Les parties ont été régulièrement averties du jour de l'audience.

Ont été entendus au cours de l'audience publique :

- le rapport de M. Binand, président-assesseur,

- et les conclusions de M. Arruebo-Mannier, rapporteur public.

Considérant ce qui suit :

1. La société à responsabilité (SARL) Luxant Security Grand Ouest a fait l'objet d'une vérification de comptabilité portant sur la période comprise entre le 1er janvier 2011 et le 31 décembre 2013. A l'issue des opérations de contrôle, l'administration a mis à la charge de cette société des rappels de taxe sur la valeur ajoutée assortis de pénalités. Par un jugement du 26 octobre 2018, dont l'entreprise unipersonnelle à responsabilité limitée (EURL) Luxant Group, venant aux droits de la SARL Luxant Security Grand Ouest, relève appel, le tribunal administratif de Lille a rejeté la demande de cette société tendant à la décharge de la majoration pour manquement délibéré d'un montant de 74 348 euros dont a été assorti le rappel de taxe sur la valeur ajoutée qui lui est réclamé au titre de la période comprise entre le 1er janvier 2011 et le 31 décembre 2011.

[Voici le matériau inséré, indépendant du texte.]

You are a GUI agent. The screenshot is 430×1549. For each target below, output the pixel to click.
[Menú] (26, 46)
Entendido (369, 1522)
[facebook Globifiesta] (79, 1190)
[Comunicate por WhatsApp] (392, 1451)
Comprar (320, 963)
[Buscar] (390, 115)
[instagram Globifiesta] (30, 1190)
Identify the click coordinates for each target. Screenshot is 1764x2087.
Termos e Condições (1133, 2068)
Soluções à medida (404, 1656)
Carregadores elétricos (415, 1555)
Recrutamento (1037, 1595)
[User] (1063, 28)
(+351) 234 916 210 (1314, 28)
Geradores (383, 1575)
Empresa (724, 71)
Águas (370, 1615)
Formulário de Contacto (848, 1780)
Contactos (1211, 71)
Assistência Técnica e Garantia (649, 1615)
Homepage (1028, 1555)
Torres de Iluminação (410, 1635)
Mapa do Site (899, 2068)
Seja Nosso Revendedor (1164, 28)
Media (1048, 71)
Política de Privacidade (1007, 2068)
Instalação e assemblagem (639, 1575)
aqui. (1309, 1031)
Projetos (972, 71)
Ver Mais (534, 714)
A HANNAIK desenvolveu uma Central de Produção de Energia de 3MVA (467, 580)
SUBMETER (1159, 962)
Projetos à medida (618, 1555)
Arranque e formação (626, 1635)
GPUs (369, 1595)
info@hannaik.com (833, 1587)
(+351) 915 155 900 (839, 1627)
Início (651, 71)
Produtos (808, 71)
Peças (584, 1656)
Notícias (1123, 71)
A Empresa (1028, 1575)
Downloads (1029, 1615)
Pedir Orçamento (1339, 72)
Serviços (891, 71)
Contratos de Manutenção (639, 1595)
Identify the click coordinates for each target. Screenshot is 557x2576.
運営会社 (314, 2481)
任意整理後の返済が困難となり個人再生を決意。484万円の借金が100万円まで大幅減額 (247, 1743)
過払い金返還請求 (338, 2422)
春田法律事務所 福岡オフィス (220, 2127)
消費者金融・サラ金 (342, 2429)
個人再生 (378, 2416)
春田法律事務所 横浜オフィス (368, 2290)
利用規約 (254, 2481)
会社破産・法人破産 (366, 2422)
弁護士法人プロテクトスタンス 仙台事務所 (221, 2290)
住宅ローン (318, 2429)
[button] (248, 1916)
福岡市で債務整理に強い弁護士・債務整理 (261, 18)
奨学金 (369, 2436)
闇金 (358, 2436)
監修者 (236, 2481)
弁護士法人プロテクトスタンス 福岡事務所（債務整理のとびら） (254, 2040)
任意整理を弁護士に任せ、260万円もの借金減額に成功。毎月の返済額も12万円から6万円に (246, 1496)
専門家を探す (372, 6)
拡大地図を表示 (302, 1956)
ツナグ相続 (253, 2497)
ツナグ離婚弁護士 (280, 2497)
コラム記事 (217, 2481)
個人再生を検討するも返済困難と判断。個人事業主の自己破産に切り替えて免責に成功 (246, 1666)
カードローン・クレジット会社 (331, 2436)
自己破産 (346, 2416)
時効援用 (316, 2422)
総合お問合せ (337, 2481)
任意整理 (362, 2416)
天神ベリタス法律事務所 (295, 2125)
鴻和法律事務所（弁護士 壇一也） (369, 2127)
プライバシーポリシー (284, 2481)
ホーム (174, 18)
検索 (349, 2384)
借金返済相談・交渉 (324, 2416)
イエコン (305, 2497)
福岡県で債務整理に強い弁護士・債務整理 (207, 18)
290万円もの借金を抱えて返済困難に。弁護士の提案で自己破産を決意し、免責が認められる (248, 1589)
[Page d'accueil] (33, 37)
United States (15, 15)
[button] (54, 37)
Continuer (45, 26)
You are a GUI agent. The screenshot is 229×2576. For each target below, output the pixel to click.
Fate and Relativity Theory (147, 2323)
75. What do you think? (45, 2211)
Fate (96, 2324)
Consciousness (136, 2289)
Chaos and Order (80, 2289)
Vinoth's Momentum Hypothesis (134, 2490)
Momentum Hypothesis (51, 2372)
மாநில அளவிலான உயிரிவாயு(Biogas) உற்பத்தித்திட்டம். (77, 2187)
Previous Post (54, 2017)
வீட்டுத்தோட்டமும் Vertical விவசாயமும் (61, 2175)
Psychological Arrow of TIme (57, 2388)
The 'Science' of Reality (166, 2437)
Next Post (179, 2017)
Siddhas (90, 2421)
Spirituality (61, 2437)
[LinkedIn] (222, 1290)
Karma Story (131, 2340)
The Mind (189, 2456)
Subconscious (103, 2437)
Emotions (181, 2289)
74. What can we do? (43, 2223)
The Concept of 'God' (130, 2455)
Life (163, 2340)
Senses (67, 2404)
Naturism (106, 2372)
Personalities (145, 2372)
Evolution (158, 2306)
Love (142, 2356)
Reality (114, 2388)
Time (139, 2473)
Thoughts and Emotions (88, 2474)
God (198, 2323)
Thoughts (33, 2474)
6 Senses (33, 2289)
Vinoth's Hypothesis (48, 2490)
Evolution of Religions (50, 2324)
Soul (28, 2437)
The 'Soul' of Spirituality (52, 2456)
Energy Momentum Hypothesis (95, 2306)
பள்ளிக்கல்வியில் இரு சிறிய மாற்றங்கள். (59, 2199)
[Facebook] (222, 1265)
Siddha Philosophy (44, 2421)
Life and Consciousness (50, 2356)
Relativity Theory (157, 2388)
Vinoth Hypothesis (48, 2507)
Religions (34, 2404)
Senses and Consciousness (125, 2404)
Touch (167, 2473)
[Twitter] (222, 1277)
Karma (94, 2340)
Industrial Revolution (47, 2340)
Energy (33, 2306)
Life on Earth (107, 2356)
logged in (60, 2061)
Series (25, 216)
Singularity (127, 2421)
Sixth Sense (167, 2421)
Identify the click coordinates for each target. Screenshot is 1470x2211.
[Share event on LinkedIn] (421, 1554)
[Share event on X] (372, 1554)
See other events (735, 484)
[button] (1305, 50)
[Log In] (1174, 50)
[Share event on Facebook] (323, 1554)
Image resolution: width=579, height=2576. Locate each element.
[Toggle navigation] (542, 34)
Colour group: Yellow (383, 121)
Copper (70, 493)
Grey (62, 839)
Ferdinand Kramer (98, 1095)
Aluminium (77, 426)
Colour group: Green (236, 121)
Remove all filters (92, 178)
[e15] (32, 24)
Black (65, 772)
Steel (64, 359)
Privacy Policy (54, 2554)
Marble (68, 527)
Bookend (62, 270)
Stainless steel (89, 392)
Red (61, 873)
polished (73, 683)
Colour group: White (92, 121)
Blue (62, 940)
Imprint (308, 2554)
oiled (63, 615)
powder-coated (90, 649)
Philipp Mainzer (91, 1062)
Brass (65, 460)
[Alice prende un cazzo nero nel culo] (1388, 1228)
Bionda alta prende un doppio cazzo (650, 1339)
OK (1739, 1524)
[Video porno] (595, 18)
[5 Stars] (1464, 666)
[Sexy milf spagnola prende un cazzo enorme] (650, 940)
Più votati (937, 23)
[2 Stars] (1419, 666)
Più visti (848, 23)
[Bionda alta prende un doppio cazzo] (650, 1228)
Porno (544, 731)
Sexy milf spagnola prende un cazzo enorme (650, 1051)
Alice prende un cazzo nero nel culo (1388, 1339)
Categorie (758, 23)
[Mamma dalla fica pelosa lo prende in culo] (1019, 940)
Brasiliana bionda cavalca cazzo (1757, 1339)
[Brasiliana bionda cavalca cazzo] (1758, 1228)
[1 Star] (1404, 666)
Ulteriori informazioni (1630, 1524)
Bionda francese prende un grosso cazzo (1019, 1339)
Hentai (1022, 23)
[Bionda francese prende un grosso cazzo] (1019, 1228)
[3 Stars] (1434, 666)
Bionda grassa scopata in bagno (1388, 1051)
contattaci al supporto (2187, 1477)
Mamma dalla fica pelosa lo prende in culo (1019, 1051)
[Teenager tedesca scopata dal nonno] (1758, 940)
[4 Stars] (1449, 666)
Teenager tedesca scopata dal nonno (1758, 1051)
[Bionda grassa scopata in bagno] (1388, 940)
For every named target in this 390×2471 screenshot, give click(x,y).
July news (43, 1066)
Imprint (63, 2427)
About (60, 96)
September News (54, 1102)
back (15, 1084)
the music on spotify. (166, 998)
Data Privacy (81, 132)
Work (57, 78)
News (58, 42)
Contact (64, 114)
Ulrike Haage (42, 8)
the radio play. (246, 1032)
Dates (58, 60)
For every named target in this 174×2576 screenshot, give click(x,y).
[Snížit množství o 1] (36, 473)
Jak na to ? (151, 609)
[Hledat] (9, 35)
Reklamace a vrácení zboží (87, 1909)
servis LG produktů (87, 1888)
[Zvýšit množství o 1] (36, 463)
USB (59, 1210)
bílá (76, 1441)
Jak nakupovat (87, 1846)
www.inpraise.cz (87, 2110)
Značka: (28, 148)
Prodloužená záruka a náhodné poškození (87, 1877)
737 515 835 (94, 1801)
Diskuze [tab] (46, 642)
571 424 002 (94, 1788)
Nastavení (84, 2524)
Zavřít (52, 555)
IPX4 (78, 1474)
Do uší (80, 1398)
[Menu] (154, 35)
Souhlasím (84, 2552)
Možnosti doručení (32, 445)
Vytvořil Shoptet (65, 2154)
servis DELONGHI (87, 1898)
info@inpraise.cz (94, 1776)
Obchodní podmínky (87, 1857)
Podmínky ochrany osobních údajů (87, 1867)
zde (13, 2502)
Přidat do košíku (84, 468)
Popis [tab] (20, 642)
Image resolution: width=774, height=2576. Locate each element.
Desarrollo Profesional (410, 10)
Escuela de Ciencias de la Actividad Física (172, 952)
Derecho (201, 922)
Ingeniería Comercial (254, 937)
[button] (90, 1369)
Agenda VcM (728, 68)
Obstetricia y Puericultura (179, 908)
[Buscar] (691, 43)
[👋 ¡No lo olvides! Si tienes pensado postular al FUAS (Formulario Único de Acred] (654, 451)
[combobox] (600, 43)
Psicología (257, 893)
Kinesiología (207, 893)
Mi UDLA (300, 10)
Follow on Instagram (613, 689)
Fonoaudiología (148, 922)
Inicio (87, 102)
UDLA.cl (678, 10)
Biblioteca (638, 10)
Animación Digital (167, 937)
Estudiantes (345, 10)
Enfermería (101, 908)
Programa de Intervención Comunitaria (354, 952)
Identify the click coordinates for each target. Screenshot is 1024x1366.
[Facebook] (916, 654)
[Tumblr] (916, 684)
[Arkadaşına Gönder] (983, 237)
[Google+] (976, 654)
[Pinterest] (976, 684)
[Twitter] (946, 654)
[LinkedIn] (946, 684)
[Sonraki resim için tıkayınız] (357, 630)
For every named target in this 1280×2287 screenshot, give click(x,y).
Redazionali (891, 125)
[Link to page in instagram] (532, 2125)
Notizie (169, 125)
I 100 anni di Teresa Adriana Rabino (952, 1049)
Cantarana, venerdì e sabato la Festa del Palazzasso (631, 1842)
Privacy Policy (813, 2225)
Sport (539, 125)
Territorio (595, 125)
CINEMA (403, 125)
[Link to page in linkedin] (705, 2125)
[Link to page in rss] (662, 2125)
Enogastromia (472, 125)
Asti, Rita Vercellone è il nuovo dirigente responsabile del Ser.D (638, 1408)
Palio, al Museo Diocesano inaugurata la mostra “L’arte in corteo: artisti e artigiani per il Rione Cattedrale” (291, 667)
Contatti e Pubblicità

2. En premier lieu, la société requérante soutient que les premiers juges ont insuffisamment motivé le jugement attaqué en ne mentionnant pas qu'il incombe à l'administration d'apporter la preuve du caractère délibéré des manquements reprochés au contribuable pour la mise en oeuvre des dispositions de l'article 1729 du code général des impôts. Toutefois, au point 3 de ce jugement le tribunal a, tout d'abord, exposé de manière détaillée les éléments sur lesquels l'administration s'est fondée pour infliger la majoration de 40 % prévue par ces dispositions ainsi que les motifs pour lesquels il y avait lieu d'écarter les arguments avancés en sens contraire par le contribuable. Les premiers juges ont, dans un second temps, indiqué que l'administration, en faisant état de ces éléments qui révélaient un manquement systématique et répété de la société à ses obligations déclaratives, établissait le caractère intentionnel des manquements reprochés. Ainsi, par cette rédaction, dont il ressort clairement que la charge de la preuve du caractère délibéré des manquements reprochés à la société incombe à l'administration, le tribunal a suffisamment explicité les règles de dévolution de la preuve dont il a fait application, qui correspondent d'ailleurs à celles dont la demanderesse se prévalait expressément. Il s'ensuit que le jugement attaqué n'est entaché d'aucune irrégularité à ce titre.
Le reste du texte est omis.